Among the international agreements of the year was a commercial one between Germany and America. Commercial relations between the two countries have never been quite satisfactory to either, and if there is no tariff war, occasions of tariff tension, with consequent disturbance of trade, constantly arise. Germany’s European commercial treaties have secured her a sufficiency of raw material for her industry. Her chief object now is not so much perhaps to facilitate imports of material from other countries as to find markets, in America as elsewhere, for her industry’s finished products. Consequently she strongly dislikes the high tariff barriers of the United States, inaugurated by the Dingley tariff of 1897, and has in addition certain grievances against that country regarding customs administration in respect of appraisement, invoices, and the like. Her commercial connexion with America dates from the treaty of “friendship and commerce” made by Frederick the Great, and having the most-favoured-nation treatment as its basis; a regular treaty of the same kind between Prussia and America was entered into in 1828; and since then commercial relations have been regulated provisionally by a series of short-term agreements which, however, America claims, do not confer on Germany unrestricted right to most-favoured-nation treatment. By the agreement now in force, concluded this year (1910), America and Germany grant each other the benefit of their minimum duties.

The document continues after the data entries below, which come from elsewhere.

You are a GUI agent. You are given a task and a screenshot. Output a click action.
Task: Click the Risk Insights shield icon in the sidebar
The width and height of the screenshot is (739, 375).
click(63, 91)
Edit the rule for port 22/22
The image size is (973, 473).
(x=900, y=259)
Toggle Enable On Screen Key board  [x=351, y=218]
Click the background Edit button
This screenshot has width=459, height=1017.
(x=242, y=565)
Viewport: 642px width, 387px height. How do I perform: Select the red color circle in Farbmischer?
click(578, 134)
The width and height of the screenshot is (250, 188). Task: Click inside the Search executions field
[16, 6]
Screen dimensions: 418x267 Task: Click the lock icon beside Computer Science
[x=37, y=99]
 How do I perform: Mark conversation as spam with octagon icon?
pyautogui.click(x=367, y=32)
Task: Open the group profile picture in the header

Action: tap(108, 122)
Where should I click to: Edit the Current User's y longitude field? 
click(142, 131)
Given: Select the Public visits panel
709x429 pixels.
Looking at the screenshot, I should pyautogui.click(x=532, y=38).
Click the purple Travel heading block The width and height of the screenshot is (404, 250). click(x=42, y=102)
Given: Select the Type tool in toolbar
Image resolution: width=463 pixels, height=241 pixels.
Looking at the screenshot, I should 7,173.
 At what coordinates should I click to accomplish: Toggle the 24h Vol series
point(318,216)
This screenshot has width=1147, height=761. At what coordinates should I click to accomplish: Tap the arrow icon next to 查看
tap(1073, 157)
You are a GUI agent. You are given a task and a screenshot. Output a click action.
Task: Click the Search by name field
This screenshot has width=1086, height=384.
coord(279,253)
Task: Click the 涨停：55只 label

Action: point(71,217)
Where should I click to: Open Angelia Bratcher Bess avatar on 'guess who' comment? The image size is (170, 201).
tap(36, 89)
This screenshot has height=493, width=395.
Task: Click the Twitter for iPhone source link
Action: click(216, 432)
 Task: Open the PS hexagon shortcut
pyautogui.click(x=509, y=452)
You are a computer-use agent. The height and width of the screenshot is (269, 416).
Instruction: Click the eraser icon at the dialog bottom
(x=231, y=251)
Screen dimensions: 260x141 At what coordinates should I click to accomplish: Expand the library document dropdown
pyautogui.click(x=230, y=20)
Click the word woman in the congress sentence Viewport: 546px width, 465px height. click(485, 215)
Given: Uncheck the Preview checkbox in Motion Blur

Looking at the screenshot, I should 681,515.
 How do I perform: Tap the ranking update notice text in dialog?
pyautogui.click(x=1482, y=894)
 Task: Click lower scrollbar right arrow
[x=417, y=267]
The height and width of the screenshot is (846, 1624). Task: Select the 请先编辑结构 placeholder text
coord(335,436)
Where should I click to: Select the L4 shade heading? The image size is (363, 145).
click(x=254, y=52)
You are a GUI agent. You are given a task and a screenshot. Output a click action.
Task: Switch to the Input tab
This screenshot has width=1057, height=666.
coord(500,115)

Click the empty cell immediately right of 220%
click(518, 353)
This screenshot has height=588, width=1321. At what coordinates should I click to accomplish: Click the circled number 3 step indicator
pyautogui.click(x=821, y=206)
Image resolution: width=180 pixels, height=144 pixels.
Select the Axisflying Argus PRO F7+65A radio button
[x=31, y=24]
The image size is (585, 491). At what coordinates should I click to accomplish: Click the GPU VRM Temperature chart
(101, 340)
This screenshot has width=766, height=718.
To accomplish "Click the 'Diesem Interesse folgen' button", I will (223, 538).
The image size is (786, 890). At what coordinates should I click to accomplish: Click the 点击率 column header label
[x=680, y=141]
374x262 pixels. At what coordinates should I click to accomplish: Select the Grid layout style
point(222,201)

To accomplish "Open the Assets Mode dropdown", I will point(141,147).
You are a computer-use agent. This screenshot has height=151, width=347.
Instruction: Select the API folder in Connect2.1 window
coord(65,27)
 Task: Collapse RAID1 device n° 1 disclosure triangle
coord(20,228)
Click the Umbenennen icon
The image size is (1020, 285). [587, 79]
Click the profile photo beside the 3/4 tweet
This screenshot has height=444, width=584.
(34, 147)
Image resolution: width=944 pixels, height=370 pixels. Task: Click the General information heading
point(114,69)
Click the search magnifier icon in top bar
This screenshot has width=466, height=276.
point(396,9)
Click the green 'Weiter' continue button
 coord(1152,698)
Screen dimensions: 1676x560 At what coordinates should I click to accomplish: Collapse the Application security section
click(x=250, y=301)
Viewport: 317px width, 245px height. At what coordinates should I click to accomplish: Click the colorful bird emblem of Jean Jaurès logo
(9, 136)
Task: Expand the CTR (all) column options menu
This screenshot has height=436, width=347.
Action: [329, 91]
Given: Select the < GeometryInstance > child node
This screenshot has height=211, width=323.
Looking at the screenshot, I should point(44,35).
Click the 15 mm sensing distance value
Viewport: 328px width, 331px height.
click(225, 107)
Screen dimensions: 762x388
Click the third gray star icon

Since the “November storm” the Emperor had made no reference to the doctrine of Divine Right, nor given any indication of a desire to exercise the “personal regiment” which is the natural corollary to it. It has been seen that the doctrine, viewed from the English standpoint, is a species of mental malady to which Hohenzollern monarchs are hereditarily subject. It recurs intermittently and particularly whenever a Hohenzollern monarch speaks in Koenigsberg, the Scone of Prussia, where Prussian Kings are crowned. When at Koenigsberg this year the Emperor suffered from a return of the royal idee fixe. “Here my grandfather,” he said,
“placed, by his own right, the crown of the Kings of Prussia on his head, once again laying stress upon the fact that it was conferred upon him by the Grace of God alone, not by Parliament, by meetings of the people, or by popular decisions; and that he considered himself the chosen instrument of Heaven and as such performed his duties as regent and as ruler.”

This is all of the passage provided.